Esteemed Photographer Brian Harris Life Story: A Life Through the Lens
The photojournalist Brian Harris, who passed away at the age of 73 of cancer, ended his schooling at 16 to work as a courier, and eventually became one of the most respected UK photojournalists of his era.
A Global Career
He travelled across the globe as a freelance or a employee for Fleet Street publications, covering major happenings including the collapse of the Berlin Wall, drought and hunger in Ethiopia and Sudan, the Troubles in Northern Ireland, war zones in the Balkans and throughout Africa, the aftermath of the Falklands conflict and four US election campaigns. He also created lyrical scenic views of the countryside around his home county of Essex home.
By his own calculation he took over 2m photographs, taking an average of 100 a day, but he made that count some years back. He kept sharing historical and new images each day on social media until a short time before his death, and had been arranging to deliver a lecture on his career and experiences.Memorable Projects
Tales from a turbulent career featured an costly business class flight in 1991 to reach the funeral in India of the slain politician Rajiv Gandhi, where he collapsed from heatstroke and pneumonia and was treated with ice that had been employed to cool the body.
His 1983 images of the at that time Labour party leader Neil Kinnock with his wife, Glenys, falling into the sea on Brighton beach were published across multiple columns of a front page, and are regularly reproduced as a hideous example of photo-opportunity hubris. His 2016 memoir, ... And Then the Prime Minister Hit Me, took the title from an exasperated John Major striking him with a folded briefing paper.
Career Milestones
He became the Times’ youngest ever staff photographer when he started there in 1976, at the age of 26, and was based around the world for almost ten years, including coverage of the end of the civil war in Rhodesia (now Zimbabwe). He eventually resigned over what he saw as censorship of his most powerful images of starvation in Africa.
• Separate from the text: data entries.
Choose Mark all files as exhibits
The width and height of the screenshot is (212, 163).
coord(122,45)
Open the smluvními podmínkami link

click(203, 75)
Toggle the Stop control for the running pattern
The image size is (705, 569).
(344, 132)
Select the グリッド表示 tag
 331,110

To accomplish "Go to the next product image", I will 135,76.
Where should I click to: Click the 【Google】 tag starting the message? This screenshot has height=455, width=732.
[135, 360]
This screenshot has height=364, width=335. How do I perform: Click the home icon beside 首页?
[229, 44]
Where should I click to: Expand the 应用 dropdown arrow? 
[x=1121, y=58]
In 1986 Harris became chief photographer as the team was assembled to create a new newspaper. He played a key role in shaping the style of journalistic photography that the paper became known for, helping set new standards for news photography and newspaper design, in striking images filling front and back pages. Among many awards, he was honoured as the What the Papers Say photographer of the year in 1990 for his work in the former Eastern Bloc recording the fall of communism.
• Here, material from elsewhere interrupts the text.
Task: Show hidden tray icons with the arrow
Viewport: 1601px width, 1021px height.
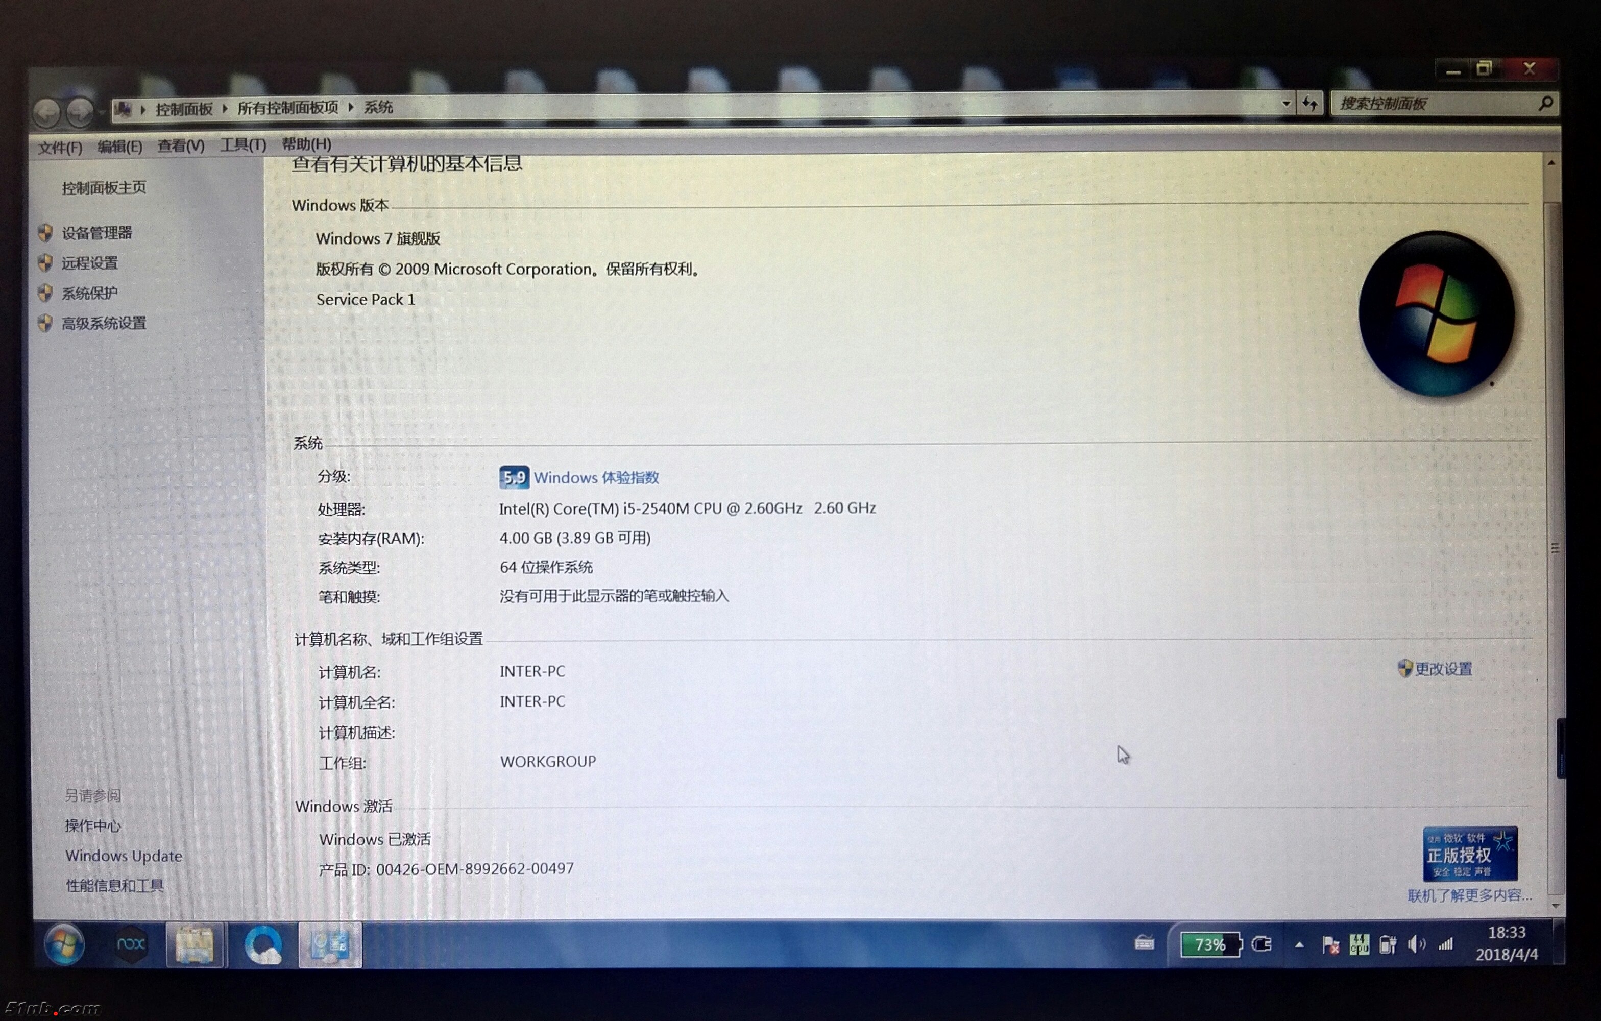Action: click(x=1298, y=945)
He operated independently after being made redundant in 1999, and significant projects after that included a year spent photographing cemeteries across the world in 2006 for the Commonwealth War Graves Commission, which resulted in an display launched in London – where he gave a personal tour to the Queen and the Duke of Edinburgh – and a moving book, Remembered.
Background and Beginnings
Harris was born in east London, to Dorothy and Leonard Harris, an technician who later assisted him build a darkroom in the garage. In the mid 1950s, the family relocated farther east – and to a better area – to the Rise Park estate in Romford, Essex. Brian attended Chase Cross secondary modern school, acquiring useful skills in woodwork and metalwork, before leaving at 16.
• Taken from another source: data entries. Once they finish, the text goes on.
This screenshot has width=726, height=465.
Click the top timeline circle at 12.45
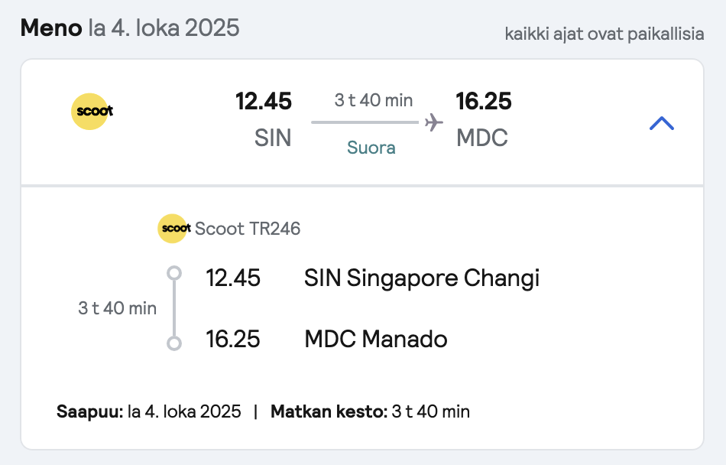pos(174,273)
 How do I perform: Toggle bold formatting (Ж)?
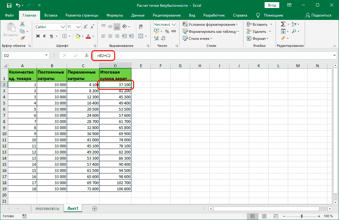38,36
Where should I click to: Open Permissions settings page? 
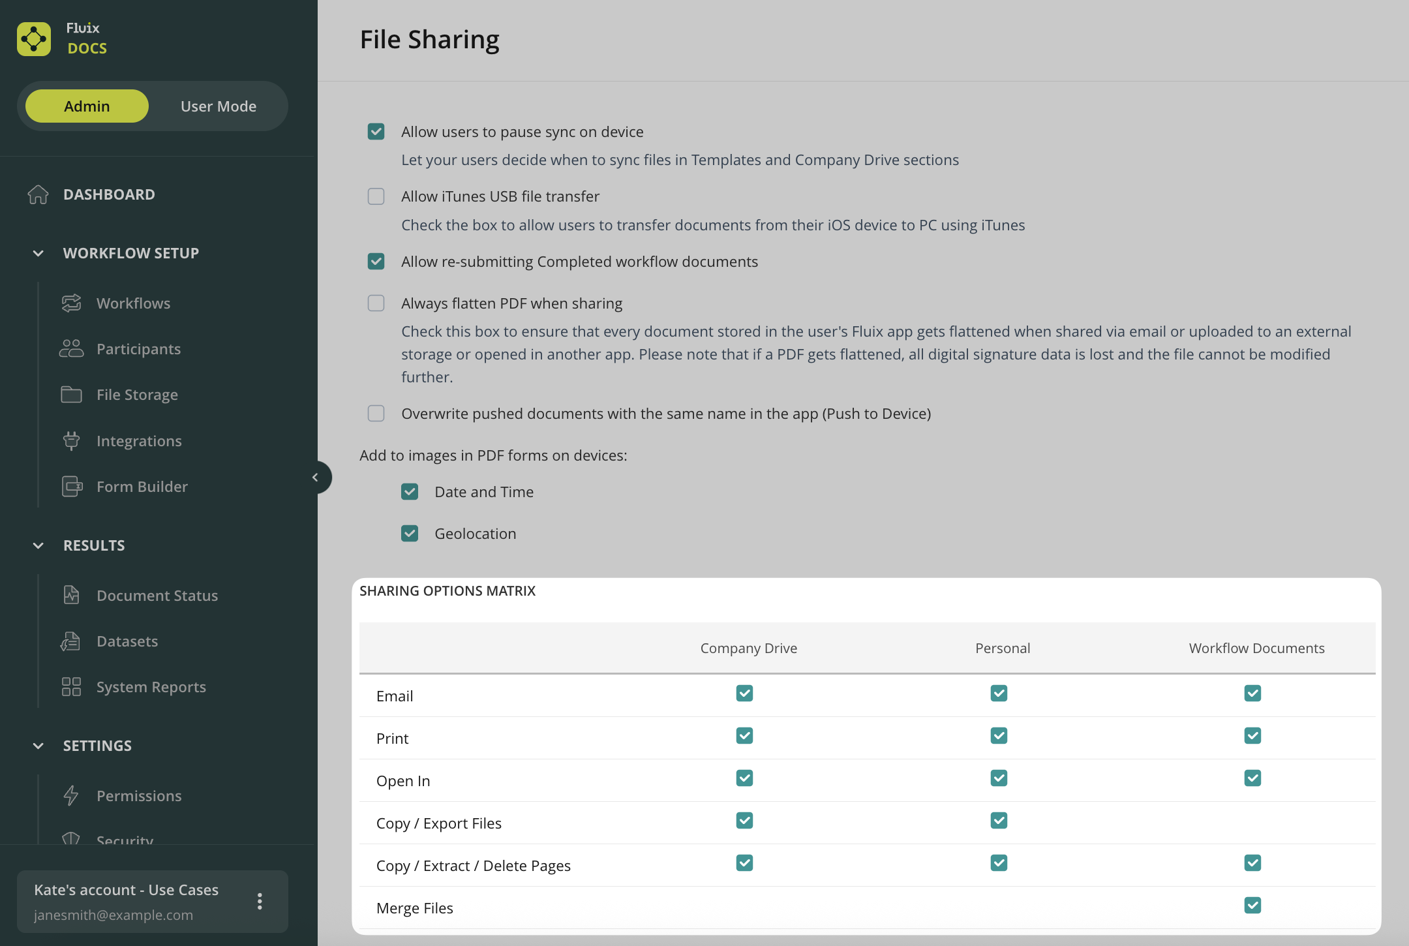pos(139,796)
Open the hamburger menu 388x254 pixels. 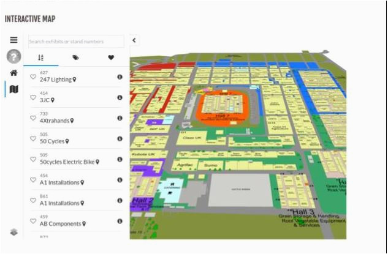13,40
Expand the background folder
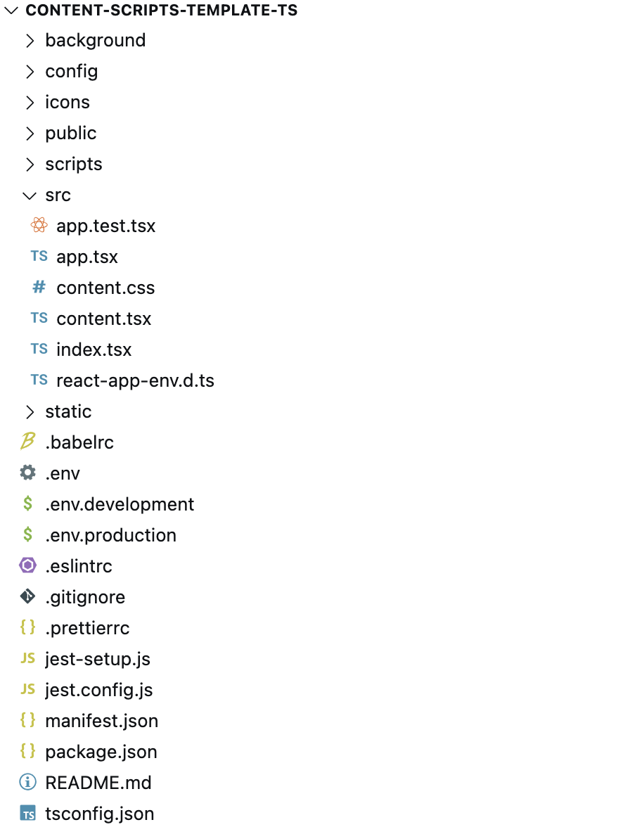 tap(30, 41)
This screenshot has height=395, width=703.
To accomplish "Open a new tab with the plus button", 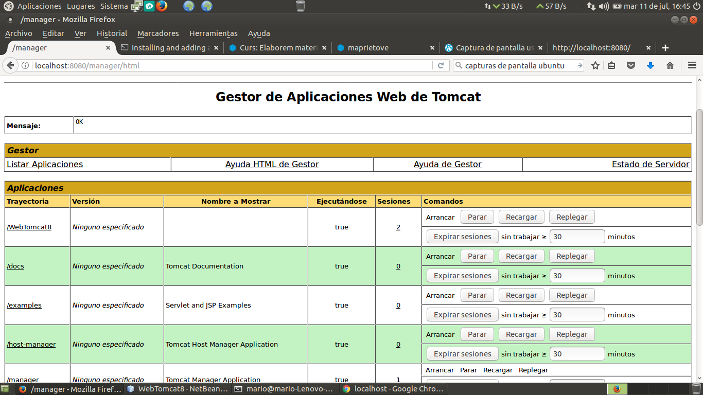I will [x=665, y=48].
At a central London photo agency, he rose rapidly from delivery boy to photographer, and launched his professional career at east London local papers before progressing to major publications.
Colleagues and Legacy
Fellow photographers, often outpaced by him, remembered his work as remarkable. A colleague, who worked with him in the early days, called him “a great and fearless photographer”, an influence to a generation of junior colleagues. Another associate, a union representative, said he “reimagined the possibilities of news photography during newspapers’ peak era”.
Personal Life
In 2001 Harris made contact through a online service with Nikki Bertroya, whom he had initially encountered as a toddler in infant school, and they became inseparable partners through his final decades. After receiving his terminal diagnosis, they went on a driving tour in Europe, posting sunny images of good meals and quality drinks, and revisiting significant sites including Dresden and Ypres.
His final project, finished a few weeks before his death, was to transfer his vast archive of 55 years’ work to a long-term repository. Among his favourite archive images he commented on a very young Harris consuming large glasses of wine with the actor Helen Mirren: “What a blessed life I’ve had – no regrets and no ‘Must Do’s’”.
He was wed twice, each union ended in divorce.
He is survived by Nikki, his son Jacob, from his second marriage, Nikki’s daughter, Holly, and by his sister, Jan.